Stored data

== == ==

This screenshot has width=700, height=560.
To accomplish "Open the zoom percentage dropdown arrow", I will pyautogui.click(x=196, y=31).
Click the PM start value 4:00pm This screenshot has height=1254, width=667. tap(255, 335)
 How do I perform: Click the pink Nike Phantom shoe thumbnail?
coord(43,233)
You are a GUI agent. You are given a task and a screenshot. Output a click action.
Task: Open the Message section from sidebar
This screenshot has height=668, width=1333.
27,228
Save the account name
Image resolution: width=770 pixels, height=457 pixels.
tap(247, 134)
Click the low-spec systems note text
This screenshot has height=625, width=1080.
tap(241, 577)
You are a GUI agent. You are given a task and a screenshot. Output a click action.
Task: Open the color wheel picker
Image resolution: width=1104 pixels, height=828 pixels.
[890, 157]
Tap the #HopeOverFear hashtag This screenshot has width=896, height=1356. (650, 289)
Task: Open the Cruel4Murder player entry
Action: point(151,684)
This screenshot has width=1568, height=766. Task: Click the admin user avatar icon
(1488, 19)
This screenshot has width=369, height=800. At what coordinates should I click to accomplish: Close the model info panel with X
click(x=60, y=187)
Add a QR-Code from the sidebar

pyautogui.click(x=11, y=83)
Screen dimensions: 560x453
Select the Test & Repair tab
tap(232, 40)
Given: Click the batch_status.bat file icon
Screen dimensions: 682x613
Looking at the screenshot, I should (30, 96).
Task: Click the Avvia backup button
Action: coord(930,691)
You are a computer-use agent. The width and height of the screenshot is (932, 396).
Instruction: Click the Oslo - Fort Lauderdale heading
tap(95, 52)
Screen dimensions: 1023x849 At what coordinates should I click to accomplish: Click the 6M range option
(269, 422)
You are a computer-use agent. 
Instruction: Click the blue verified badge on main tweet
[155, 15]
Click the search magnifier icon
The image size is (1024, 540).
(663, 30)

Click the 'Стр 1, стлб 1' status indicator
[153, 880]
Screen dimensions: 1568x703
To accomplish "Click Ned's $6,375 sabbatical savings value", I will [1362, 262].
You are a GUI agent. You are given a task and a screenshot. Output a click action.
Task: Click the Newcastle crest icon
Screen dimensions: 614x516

== == ==

What is needed | Make an exact copy of every entry.

Output of the task |
This screenshot has width=700, height=560.
To accomplish "Open the zoom percentage dropdown arrow", I will pyautogui.click(x=196, y=31).
Click the PM start value 4:00pm This screenshot has height=1254, width=667. tap(255, 335)
 How do I perform: Click the pink Nike Phantom shoe thumbnail?
coord(43,233)
You are a GUI agent. You are given a task and a screenshot. Output a click action.
Task: Open the Message section from sidebar
This screenshot has height=668, width=1333.
27,228
Save the account name
Image resolution: width=770 pixels, height=457 pixels.
tap(247, 134)
Click the low-spec systems note text
This screenshot has height=625, width=1080.
tap(241, 577)
You are a GUI agent. You are given a task and a screenshot. Output a click action.
Task: Open the color wheel picker
Image resolution: width=1104 pixels, height=828 pixels.
[890, 157]
Tap the #HopeOverFear hashtag This screenshot has width=896, height=1356. (650, 289)
Task: Open the Cruel4Murder player entry
Action: point(151,684)
This screenshot has width=1568, height=766. Task: Click the admin user avatar icon
(1488, 19)
This screenshot has width=369, height=800. At what coordinates should I click to accomplish: Close the model info panel with X
click(x=60, y=187)
Add a QR-Code from the sidebar

pyautogui.click(x=11, y=83)
Screen dimensions: 560x453
Select the Test & Repair tab
tap(232, 40)
Given: Click the batch_status.bat file icon
Screen dimensions: 682x613
Looking at the screenshot, I should (30, 96).
Task: Click the Avvia backup button
Action: coord(930,691)
You are a computer-use agent. The width and height of the screenshot is (932, 396).
Instruction: Click the Oslo - Fort Lauderdale heading
tap(95, 52)
Screen dimensions: 1023x849 At what coordinates should I click to accomplish: Click the 6M range option
(269, 422)
You are a computer-use agent. 
Instruction: Click the blue verified badge on main tweet
[155, 15]
Click the search magnifier icon
The image size is (1024, 540).
(663, 30)

Click the 'Стр 1, стлб 1' status indicator
[153, 880]
Screen dimensions: 1568x703
To accomplish "Click Ned's $6,375 sabbatical savings value", I will [1362, 262].
You are a GUI agent. You are given a task and a screenshot. Output a click action.
Task: Click the Newcastle crest icon
Screen dimensions: 614x516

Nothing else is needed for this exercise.